Exercise: Update the entries from the first line through the line containing "coord(468,433)", swapping "coordinates" for "position" and changing nothing else. Leave the pictures out of your answer.
* * * *
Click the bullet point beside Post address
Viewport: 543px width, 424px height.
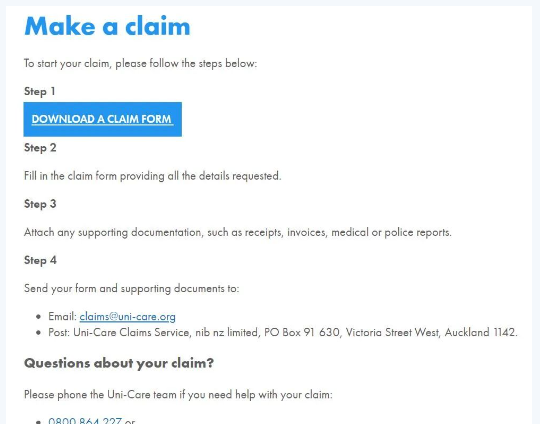click(38, 333)
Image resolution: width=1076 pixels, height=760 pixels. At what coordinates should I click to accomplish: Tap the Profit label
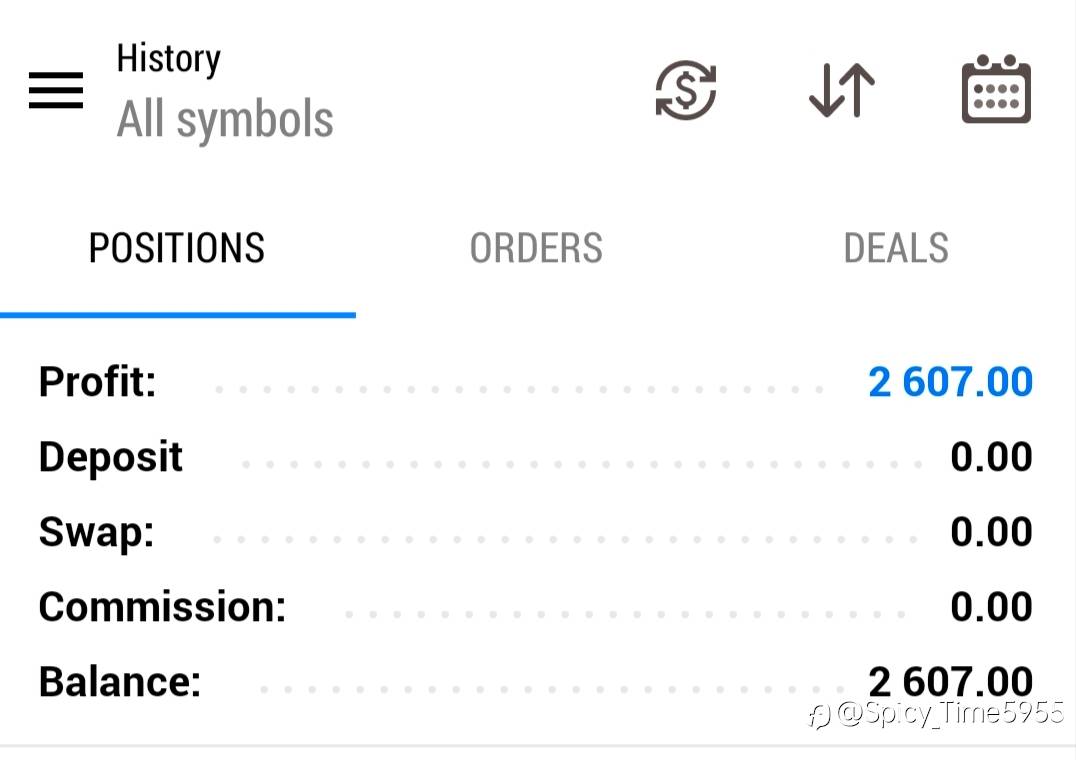pyautogui.click(x=97, y=381)
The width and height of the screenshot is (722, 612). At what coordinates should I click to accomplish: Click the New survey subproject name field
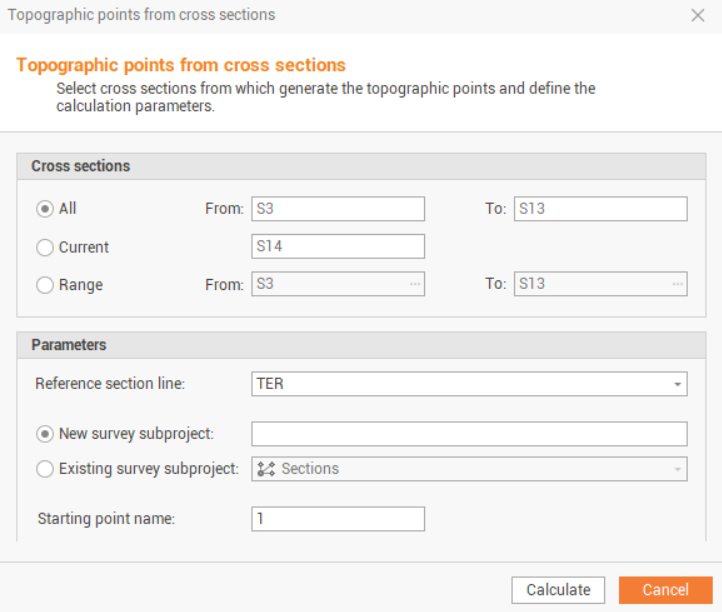coord(468,433)
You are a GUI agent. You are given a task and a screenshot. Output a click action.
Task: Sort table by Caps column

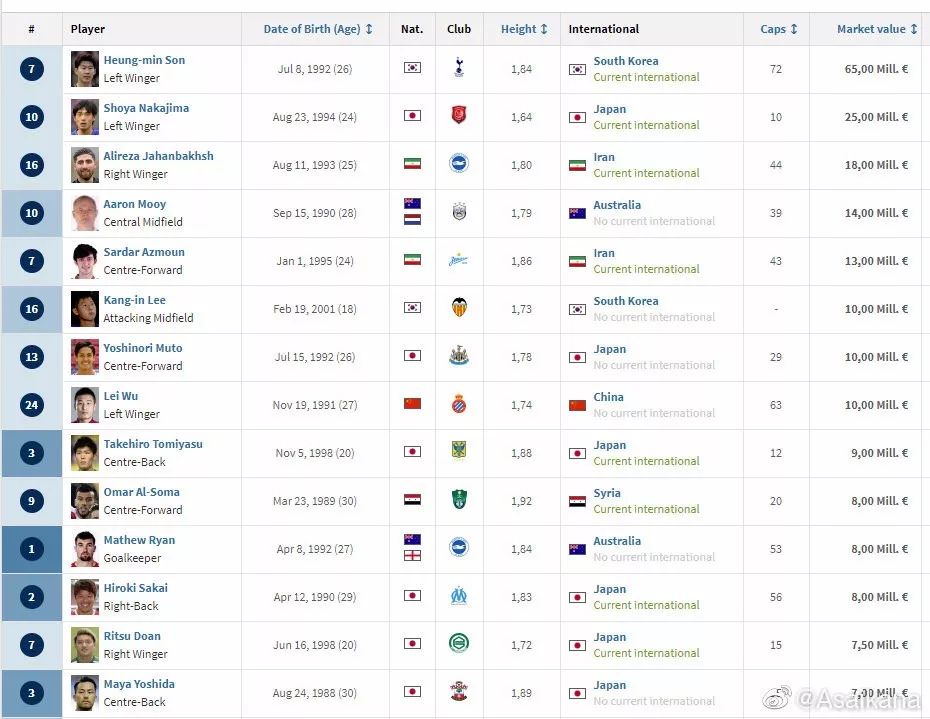[779, 29]
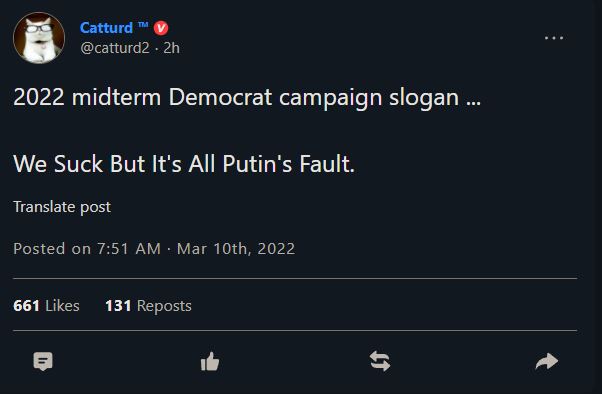View the 131 Reposts list
Screen dimensions: 602x394
click(x=148, y=306)
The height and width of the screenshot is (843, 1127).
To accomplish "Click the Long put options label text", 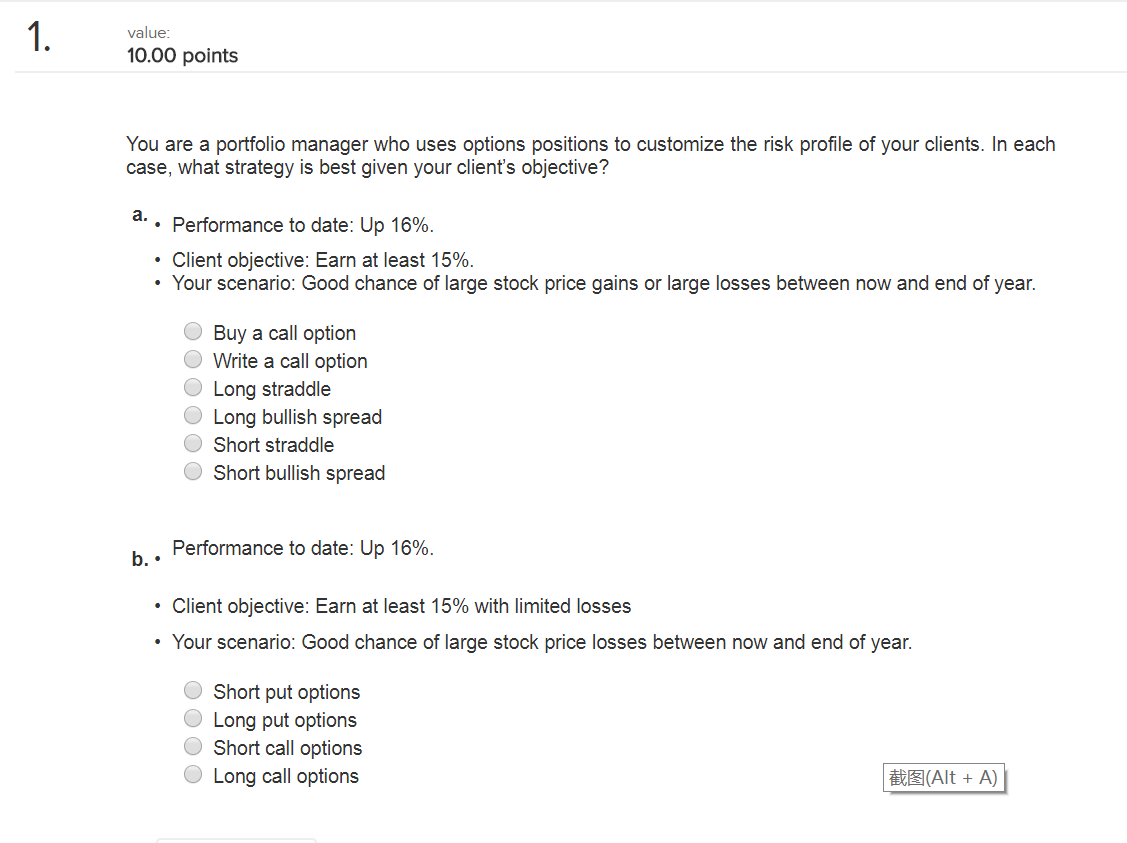I will [285, 720].
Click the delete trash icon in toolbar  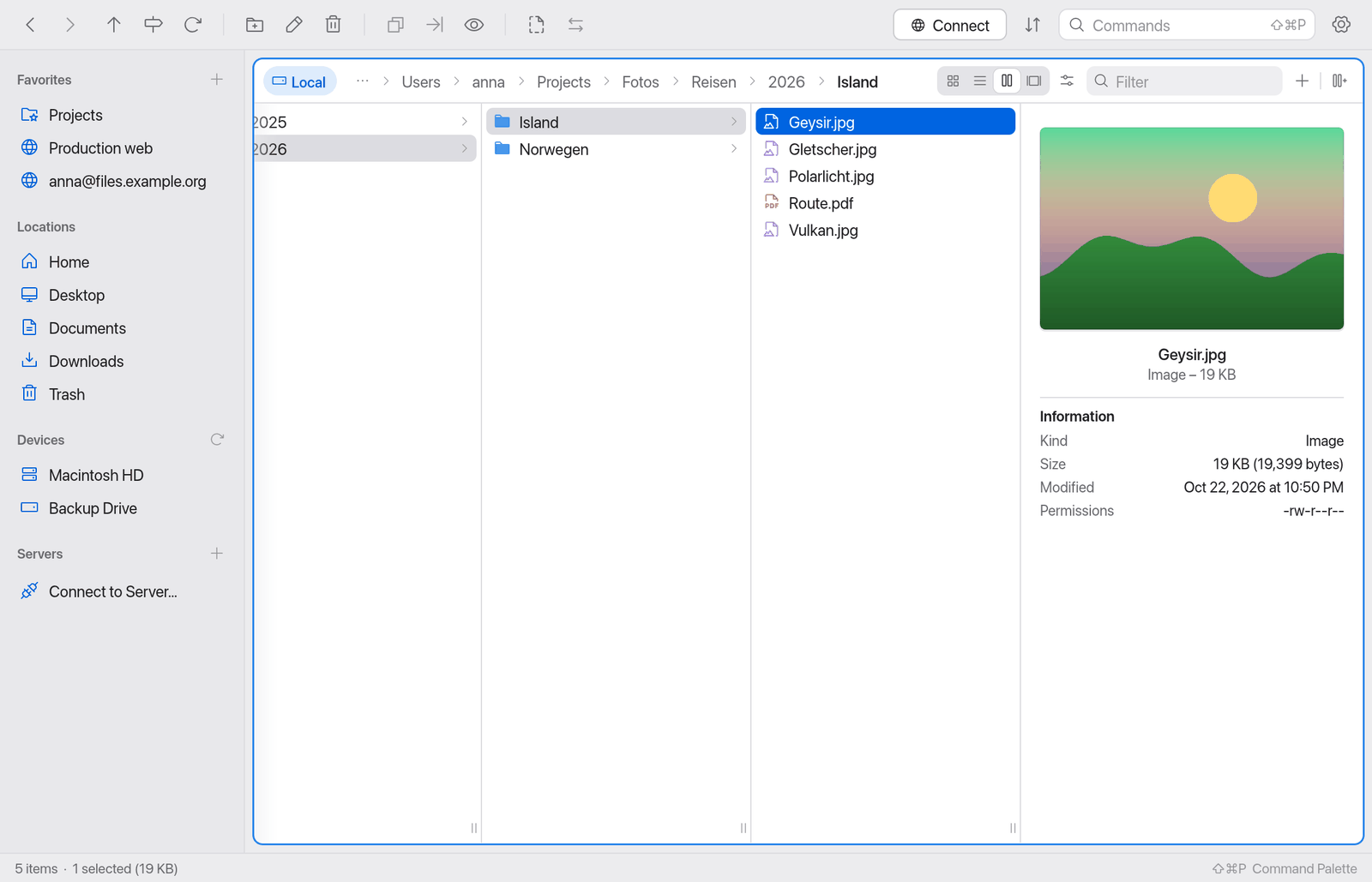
* * * *
Solved problem:
Click the bullet point beside Post address
Viewport: 543px width, 424px height.
click(38, 333)
Image resolution: width=1076 pixels, height=760 pixels. At what position should I click to accomplish: Tap the Profit label
pyautogui.click(x=97, y=381)
The width and height of the screenshot is (722, 612). At what position should I click to accomplish: Click the New survey subproject name field
coord(468,433)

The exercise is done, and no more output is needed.